Characteristics of hippocampal primed burst potentiation in vitro and in the awake rat

Abstract

A pattern of electrical stimulation based on 2 prominent physiological features of the hippocampus, complex spike discharge and theta rhythm, was used to induce lasting increases in responses recorded in area CA1 of hippocampal slices maintained in vitro and from the hippocampus of behaving rats. This effect, termed primed burst (PB) potentiation, was elicited by as few as 3 stimuli delivered to the commissural/associational afferents to CA1. The patterns of stimulus presentation consisted of a single priming pulse followed either 140 or 170 msec later by a high-frequency burst of 2–10 pulses; control stimulation composed of unprimed high-frequency trains of up to 10 pulses had no enduring effect. Of all intervals tested, only 140 and 170 msec delays between the priming and burst stimuli were effective. PB potentiation could be induced both homo- and heterosynaptically. In the latter case, the priming pulse and burst stimuli were delivered to different dendritic fields; under these conditions, the PB effect was confined to the “burst” pathway. PB potentiation is not dependent on somal spiking; dendritic activation appears to be both necessary and sufficient for lasting changes to occur.
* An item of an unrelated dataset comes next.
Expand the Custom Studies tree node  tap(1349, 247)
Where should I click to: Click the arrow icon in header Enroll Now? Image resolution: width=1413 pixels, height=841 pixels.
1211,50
Two findings indicate that PB potentiation and LTP have common mechanisms: (1) The effects of PB stimulation and LTP were not additive, in that saturation of the enhancement by PB stimulation eliminated any further increases in response with LTP stimulation; and (2) both PB potentiation and LTP were prevented if the N-methyl-D-aspartate antagonists 2-amino-5- phosphonovaleric acid or phencyclidine were added to the in vitro perfusion medium. Recordings from the hippocampus of awake rats demonstrated that PB potentiation of the CA1 population spike and slope of the EPSP are reliably induced under physiological conditions. This extensive characterization of PB stimulation provides novel information regarding the physiological and pharmacological basis of a possible role of endogenous rhythms in the processing and storage of information.